▶ **本文**
..........
AさんとBさん
頑張っているからこそ思わず言ってしまうマイナスのひと言ってあるんです。
今回は実在する営業職の女性Aさんと、その上司Bさんのお話です。



Aさんは大学を卒業後、今の会社に就職し、営業経験5年。
重要顧客も任されるようになり、自分の成長も実感しています。

ところが、上司からの評価はいまひとつのよう。
ここ1年は、賞与の査定も自分の予想を下回り、納得できない状態が続いています。

なぜAさんは十分な評価を得られないのか。

彼女の評価について上司Bさんに話を聞いてみたところ、いくつかカギとなる彼女の発言が見えてきました。


「私は頑張っているんです」


仕事をしていると困難な局面に立たされることがあります。
それを打開するべく力を注ぐのは当然のこと。
そして、それでも上手くいかなかったときにどうするかがその人の真の力であり、そこでの行動が評価の対象となります。
..........
▶ **演習課題**
1. 本文のうち「ところが、上司からの評価はいまひとつのよう。」を含む箇所から始め、「仕事をしていると困難な局面に立たされることがあります。」で終わる部分を書き出せ。その際、「賞与」を「ボーナス」に差し替えること。
2. 次の(a)〜(c)が本文の内容と合うかどうか、それぞれ「はい」か「いいえ」で答え、根拠となる本文の語句をそのまま引用せよ。
(a) Aさんの営業経験は5年である。
(b) Aさんはここ1年の賞与の査定に納得している。
(c) BさんはAさんの上司である。
3. 本文によると、Aさんは大学を卒業したあとどうしたか。
..........
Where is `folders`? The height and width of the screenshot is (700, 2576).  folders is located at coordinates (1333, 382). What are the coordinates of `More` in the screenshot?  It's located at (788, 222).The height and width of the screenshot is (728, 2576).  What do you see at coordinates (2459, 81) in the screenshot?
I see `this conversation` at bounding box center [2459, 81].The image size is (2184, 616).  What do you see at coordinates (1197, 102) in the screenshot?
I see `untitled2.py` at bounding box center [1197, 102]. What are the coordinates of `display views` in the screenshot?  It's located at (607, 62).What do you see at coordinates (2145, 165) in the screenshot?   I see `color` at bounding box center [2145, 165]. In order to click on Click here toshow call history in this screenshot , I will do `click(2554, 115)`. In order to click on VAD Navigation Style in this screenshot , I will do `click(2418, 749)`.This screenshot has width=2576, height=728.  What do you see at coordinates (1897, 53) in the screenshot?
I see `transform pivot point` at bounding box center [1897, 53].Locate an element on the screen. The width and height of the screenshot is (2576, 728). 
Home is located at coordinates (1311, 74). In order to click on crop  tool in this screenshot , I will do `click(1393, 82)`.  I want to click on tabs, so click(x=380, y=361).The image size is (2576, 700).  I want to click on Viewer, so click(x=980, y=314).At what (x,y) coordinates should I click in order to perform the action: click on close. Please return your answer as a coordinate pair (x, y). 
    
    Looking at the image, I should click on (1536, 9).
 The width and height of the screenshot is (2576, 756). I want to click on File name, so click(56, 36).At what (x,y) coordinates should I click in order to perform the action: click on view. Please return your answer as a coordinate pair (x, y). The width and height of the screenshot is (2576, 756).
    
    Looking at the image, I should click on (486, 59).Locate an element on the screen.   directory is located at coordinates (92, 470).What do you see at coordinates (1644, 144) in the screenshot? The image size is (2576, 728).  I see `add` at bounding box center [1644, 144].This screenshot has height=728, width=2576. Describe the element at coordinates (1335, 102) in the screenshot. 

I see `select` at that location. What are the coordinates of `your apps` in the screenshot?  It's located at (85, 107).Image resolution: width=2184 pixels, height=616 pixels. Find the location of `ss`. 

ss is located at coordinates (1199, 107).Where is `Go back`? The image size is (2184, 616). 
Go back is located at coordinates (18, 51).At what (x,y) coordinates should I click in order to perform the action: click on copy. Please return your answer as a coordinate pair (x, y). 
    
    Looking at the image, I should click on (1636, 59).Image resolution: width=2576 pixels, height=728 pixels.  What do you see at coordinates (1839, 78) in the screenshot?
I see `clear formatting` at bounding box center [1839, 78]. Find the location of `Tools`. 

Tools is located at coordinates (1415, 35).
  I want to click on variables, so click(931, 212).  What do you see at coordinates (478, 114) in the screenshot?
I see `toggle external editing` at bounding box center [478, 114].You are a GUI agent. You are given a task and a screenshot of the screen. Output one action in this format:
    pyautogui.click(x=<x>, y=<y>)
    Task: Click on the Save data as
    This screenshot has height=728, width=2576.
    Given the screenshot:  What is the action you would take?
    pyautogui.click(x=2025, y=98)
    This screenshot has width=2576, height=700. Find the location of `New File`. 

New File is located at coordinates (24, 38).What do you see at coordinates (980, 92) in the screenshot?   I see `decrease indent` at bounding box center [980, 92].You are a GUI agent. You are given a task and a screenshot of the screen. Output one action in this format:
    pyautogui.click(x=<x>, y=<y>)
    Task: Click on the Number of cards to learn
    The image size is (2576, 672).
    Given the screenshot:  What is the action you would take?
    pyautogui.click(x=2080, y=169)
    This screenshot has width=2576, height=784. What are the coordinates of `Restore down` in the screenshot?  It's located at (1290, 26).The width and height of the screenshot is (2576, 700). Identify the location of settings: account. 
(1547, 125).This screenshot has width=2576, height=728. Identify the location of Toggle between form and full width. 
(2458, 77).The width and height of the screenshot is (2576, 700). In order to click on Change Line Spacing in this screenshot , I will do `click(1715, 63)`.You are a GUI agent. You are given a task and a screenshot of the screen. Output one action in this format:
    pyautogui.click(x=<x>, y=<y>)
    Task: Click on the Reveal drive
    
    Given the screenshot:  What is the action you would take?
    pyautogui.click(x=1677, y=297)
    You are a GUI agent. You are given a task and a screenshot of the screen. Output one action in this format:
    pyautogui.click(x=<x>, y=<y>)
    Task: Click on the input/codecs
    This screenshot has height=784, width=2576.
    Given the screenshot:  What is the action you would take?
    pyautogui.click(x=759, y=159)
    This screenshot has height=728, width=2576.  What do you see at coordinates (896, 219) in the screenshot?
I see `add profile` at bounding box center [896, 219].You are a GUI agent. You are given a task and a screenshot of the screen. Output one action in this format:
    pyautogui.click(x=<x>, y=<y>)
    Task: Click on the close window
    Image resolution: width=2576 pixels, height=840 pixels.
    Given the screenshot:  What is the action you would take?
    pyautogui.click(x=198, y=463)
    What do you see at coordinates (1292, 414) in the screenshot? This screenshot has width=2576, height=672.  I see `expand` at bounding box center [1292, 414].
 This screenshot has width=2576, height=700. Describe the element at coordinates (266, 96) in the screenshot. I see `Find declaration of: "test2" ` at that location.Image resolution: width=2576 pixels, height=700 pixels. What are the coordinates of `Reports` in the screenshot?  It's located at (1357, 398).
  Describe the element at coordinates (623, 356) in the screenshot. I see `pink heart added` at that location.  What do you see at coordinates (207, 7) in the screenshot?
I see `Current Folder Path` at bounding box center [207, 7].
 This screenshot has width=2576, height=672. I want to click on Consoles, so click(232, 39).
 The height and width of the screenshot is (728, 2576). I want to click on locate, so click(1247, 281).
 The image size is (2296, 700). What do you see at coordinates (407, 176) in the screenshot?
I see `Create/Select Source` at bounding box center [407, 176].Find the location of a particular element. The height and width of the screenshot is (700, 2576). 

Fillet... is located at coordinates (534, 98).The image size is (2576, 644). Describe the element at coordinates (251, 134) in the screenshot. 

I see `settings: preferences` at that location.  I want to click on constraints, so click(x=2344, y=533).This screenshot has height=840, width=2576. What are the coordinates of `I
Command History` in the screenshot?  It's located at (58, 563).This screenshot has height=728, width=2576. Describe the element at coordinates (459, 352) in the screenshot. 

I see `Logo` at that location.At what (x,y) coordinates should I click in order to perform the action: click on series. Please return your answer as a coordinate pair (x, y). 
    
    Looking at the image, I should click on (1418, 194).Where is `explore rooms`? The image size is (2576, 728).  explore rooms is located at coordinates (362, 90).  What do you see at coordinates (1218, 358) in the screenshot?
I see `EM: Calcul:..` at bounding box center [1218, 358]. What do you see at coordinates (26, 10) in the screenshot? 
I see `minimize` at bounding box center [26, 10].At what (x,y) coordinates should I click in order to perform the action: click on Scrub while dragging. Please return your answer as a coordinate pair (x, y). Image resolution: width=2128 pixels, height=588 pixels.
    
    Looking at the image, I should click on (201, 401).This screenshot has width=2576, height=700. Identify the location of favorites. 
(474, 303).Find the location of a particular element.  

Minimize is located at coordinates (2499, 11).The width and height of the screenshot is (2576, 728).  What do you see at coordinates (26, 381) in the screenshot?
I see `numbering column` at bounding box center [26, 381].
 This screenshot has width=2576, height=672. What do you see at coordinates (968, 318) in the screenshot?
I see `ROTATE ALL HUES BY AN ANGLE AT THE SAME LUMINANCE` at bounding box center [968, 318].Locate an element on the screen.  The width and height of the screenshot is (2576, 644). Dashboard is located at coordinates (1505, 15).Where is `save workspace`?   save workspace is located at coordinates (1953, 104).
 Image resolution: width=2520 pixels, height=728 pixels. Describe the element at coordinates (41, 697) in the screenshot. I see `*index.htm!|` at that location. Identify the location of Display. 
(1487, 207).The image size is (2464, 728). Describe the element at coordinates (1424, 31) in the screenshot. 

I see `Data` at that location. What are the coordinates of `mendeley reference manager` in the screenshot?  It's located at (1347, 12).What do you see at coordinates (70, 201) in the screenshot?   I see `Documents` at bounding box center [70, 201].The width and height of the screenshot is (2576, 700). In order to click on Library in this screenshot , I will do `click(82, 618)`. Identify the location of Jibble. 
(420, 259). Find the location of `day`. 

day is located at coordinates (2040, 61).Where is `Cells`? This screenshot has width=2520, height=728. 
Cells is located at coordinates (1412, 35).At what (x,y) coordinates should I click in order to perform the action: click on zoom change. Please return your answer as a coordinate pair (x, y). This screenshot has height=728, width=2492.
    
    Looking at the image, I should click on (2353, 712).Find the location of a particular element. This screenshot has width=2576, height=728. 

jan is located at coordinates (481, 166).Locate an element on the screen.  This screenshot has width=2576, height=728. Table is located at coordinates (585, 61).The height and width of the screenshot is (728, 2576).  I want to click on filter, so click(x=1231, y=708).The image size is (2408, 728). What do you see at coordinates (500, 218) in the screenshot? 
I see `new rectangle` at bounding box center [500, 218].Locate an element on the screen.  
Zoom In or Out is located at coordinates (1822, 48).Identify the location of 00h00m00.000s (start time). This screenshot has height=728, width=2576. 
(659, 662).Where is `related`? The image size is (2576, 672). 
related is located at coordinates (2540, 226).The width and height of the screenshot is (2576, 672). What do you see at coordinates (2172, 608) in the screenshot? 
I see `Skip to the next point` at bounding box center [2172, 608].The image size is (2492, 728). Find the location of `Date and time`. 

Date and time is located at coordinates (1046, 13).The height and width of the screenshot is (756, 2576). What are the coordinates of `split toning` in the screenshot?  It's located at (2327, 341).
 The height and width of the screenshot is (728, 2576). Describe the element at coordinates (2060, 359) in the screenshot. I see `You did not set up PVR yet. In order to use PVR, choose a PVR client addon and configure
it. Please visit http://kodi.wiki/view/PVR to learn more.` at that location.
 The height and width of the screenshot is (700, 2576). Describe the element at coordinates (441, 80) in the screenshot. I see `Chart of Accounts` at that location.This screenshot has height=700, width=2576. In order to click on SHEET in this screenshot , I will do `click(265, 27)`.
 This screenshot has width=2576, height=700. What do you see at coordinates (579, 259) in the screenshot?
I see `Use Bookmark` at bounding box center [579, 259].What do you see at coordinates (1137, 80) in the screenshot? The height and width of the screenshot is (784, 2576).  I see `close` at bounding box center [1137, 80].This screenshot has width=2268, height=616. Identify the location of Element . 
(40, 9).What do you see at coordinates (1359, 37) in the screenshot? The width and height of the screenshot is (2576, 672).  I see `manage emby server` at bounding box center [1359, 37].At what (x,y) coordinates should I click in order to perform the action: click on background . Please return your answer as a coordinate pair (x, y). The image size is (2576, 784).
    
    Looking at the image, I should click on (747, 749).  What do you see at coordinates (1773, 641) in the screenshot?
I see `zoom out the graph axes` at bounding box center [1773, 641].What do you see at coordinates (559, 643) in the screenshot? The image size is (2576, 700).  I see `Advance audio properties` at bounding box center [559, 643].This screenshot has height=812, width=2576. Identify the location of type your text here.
..........
▶ **解答**
1.
ところが、上司からの評価はいまひとつのよう。
ここ1年は、ボーナスの査定も自分の予想を下回り、納得できない状態が続いています。

なぜAさんは十分な評価を得られないのか。

彼女の評価について上司Bさんに話を聞いてみたところ、いくつかカギとなる彼女の発言が見えてきました。


「私は頑張っているんです」


仕事をしていると困難な局面に立たされることがあります。

2.
(a) はい。「営業経験5年」
(b) いいえ。「納得できない状態が続いています」
(c) はい。「その上司Bさん」

3. 今の会社に就職した。